● Problem to solve:
When a picture appears among the records, leave it out, and copy all else exactly.

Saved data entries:
=====

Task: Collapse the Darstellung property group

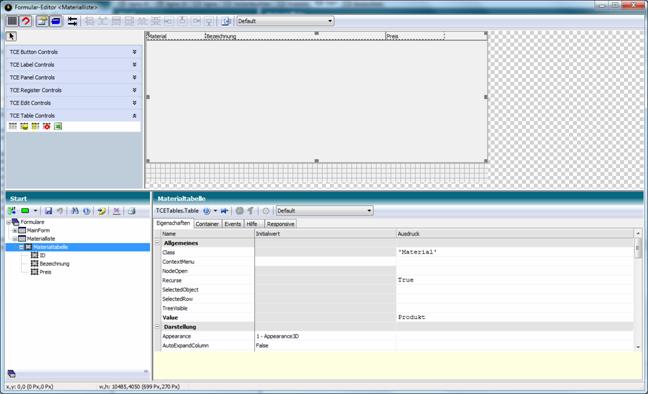Action: 157,327
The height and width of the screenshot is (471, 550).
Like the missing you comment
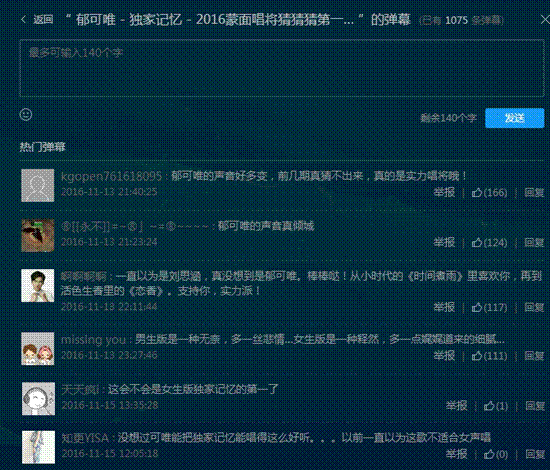pyautogui.click(x=489, y=356)
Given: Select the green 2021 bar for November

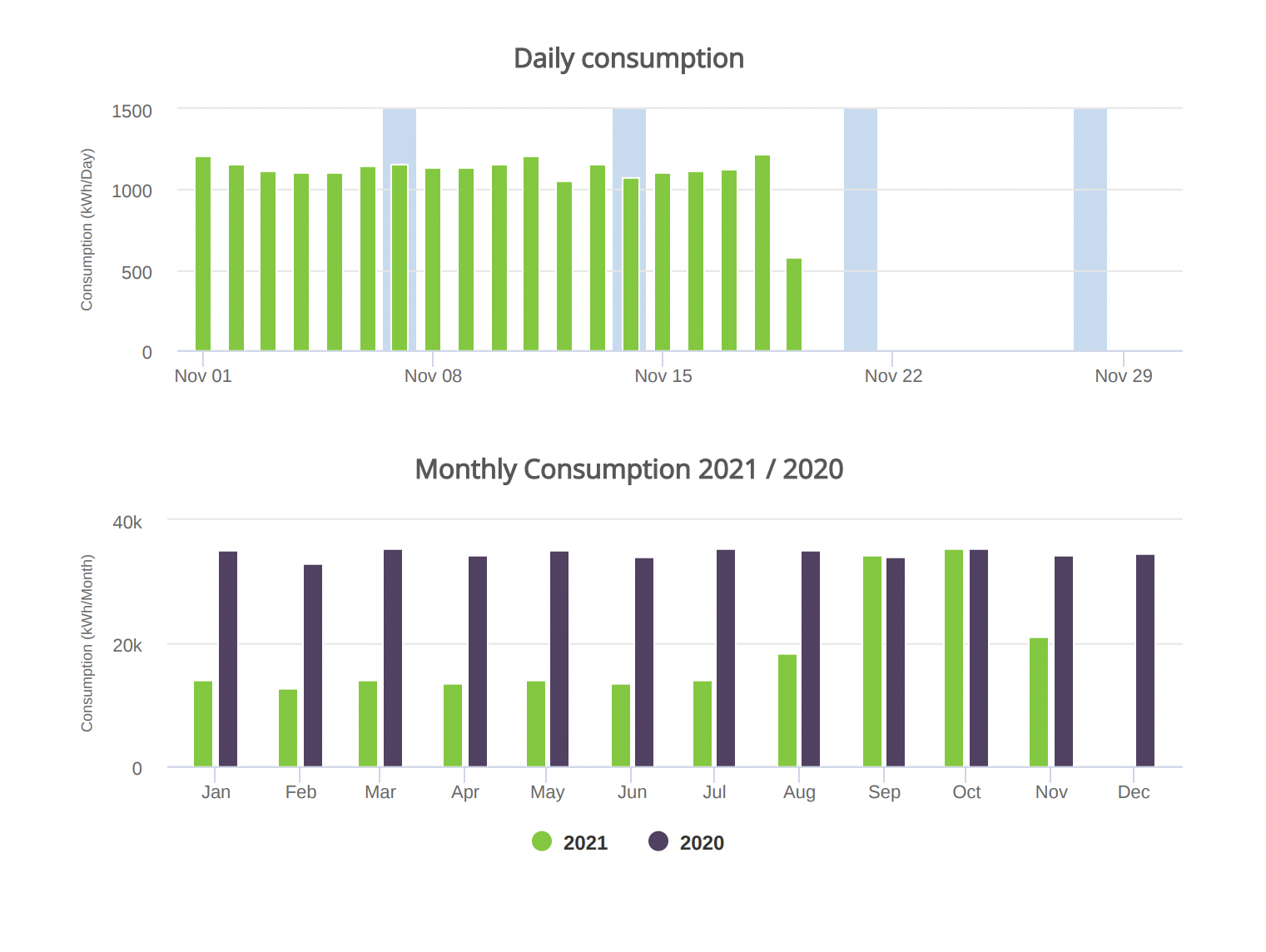Looking at the screenshot, I should 1039,702.

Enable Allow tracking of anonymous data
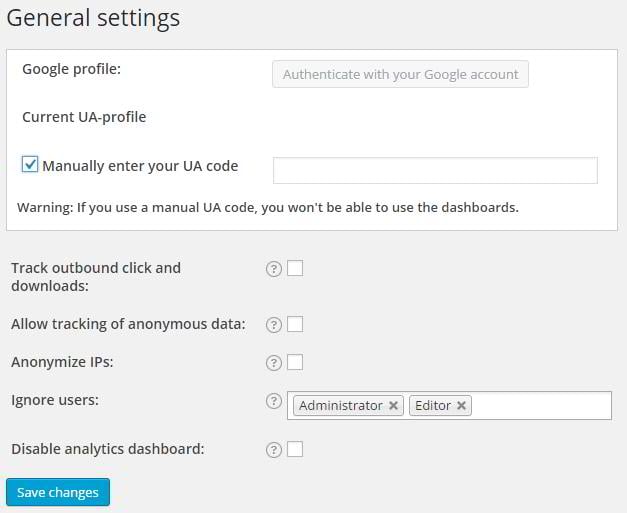click(x=295, y=324)
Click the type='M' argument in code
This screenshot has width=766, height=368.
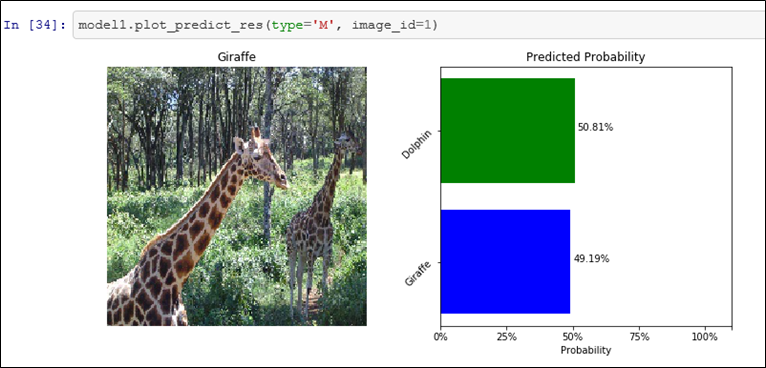(x=303, y=25)
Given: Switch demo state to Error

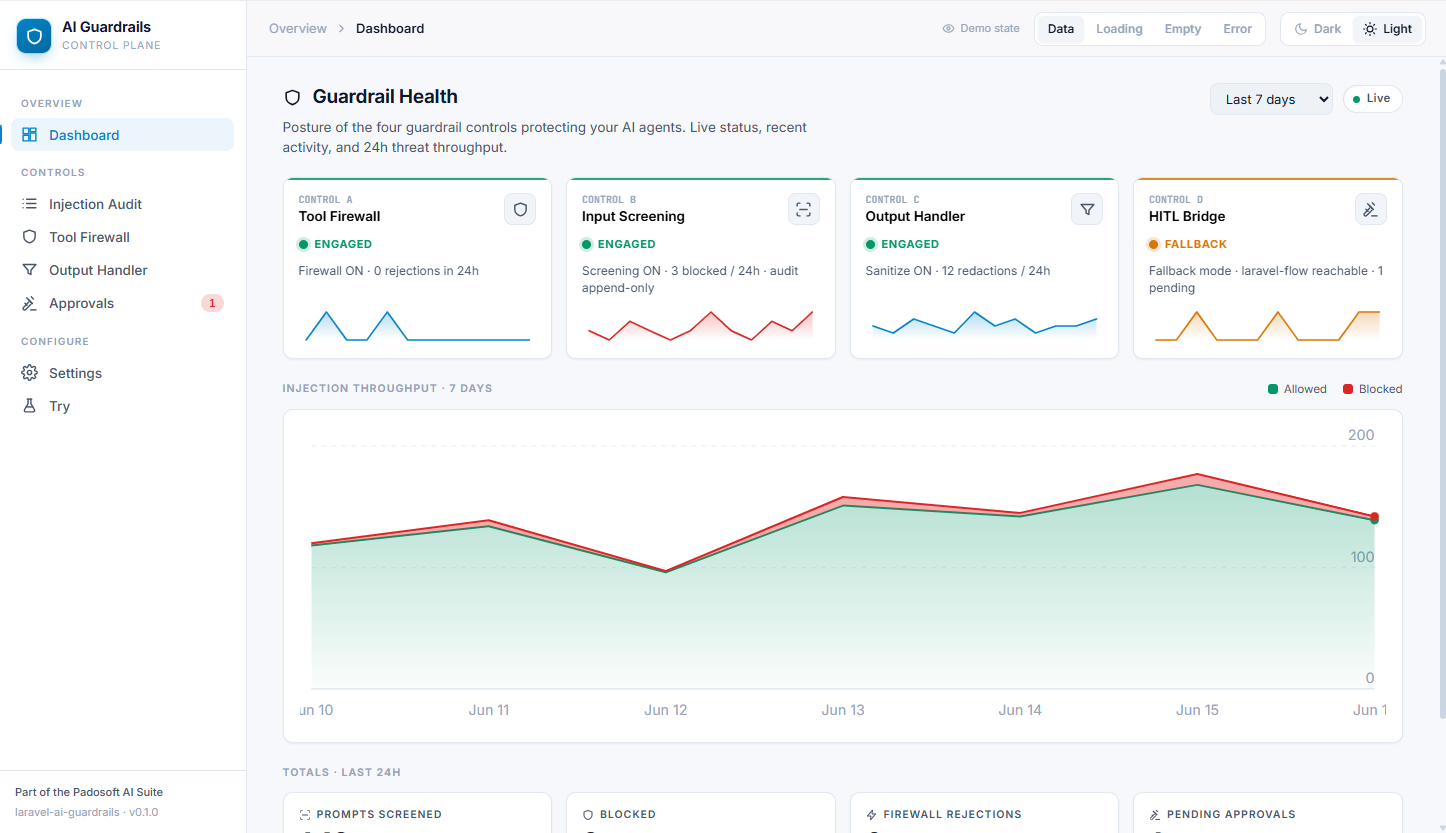Looking at the screenshot, I should (1237, 29).
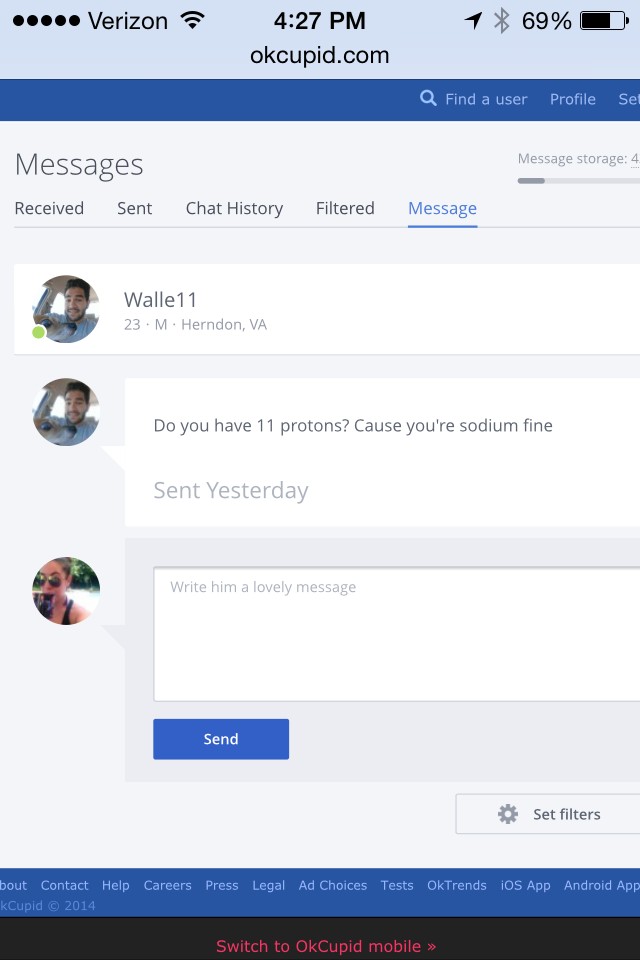Go to the Filtered tab

345,208
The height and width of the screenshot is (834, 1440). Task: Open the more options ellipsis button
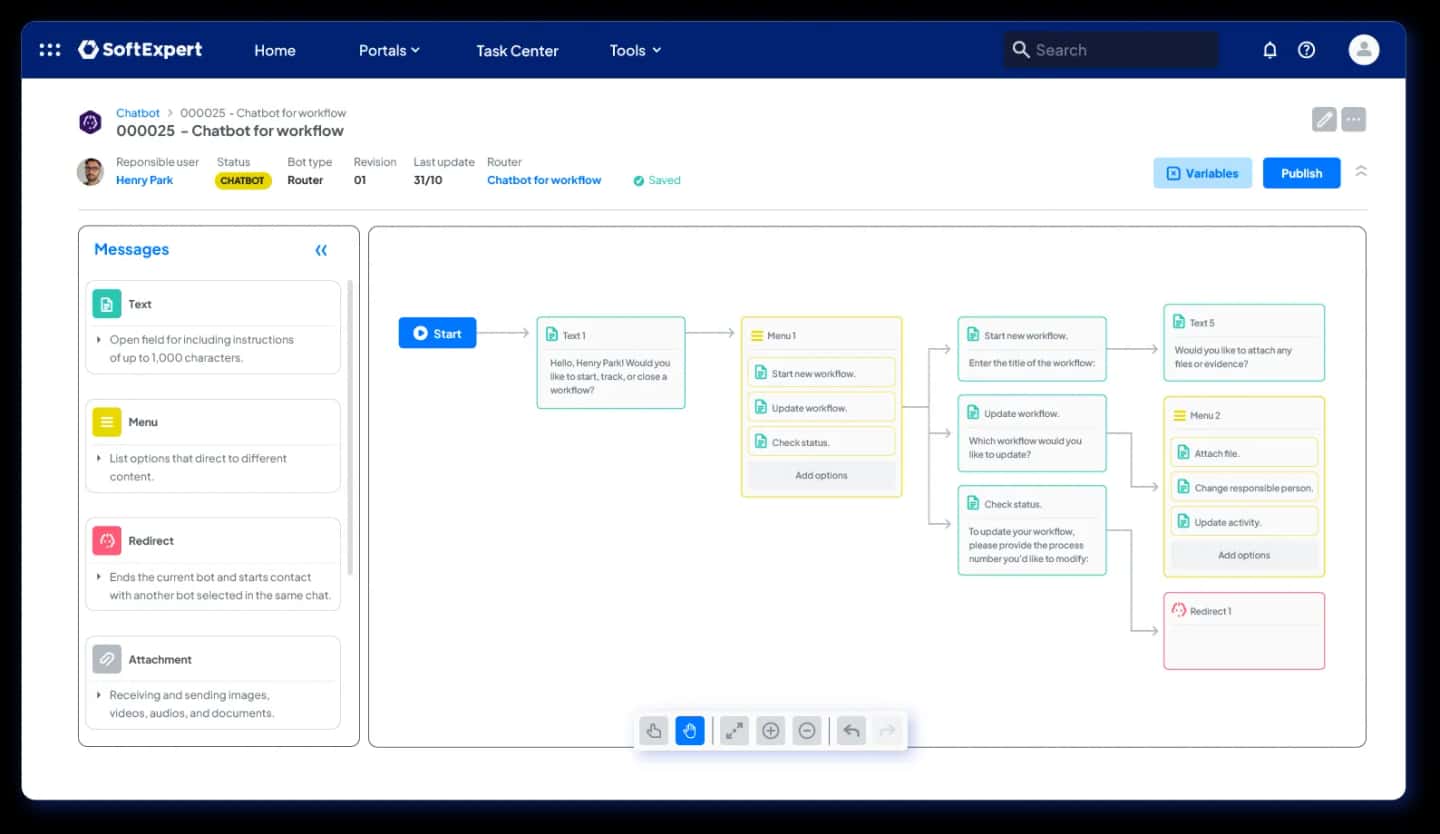tap(1353, 120)
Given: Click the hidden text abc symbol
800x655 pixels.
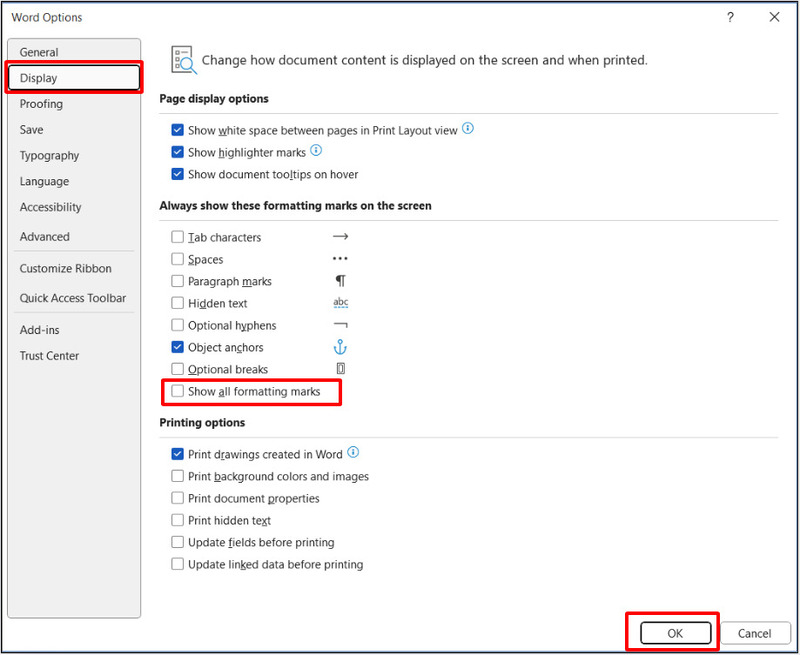Looking at the screenshot, I should pos(340,303).
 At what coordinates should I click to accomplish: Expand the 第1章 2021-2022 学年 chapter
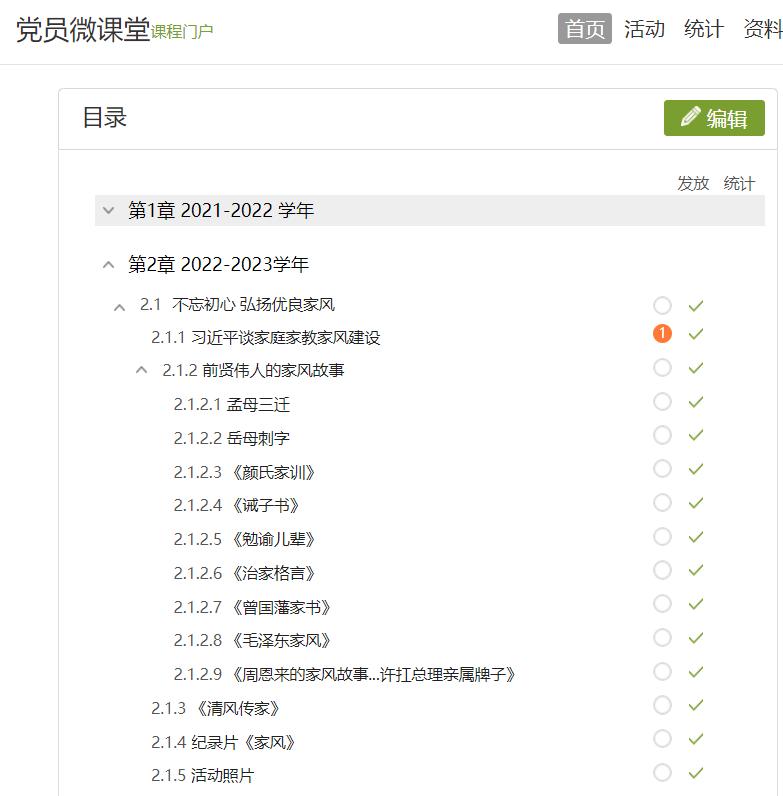tap(109, 211)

=====

● Answer box:
Task: Collapse the Darstellung property group

Action: 157,327
The height and width of the screenshot is (471, 550).
Like the missing you comment
pyautogui.click(x=489, y=356)
Given: Select the green 2021 bar for November

Looking at the screenshot, I should 1039,702.

Enable Allow tracking of anonymous data
click(x=295, y=324)
Click the type='M' argument in code
This screenshot has width=766, height=368.
(x=303, y=25)
Given: Switch demo state to Error

Looking at the screenshot, I should (1237, 29).
Go to the Filtered tab

345,208
The height and width of the screenshot is (834, 1440). Task: Open the more options ellipsis button
tap(1353, 120)
Given: Click the hidden text abc symbol
800x655 pixels.
Looking at the screenshot, I should pos(340,303).
 At what coordinates should I click to accomplish: Expand the 第1章 2021-2022 学年 chapter
tap(109, 211)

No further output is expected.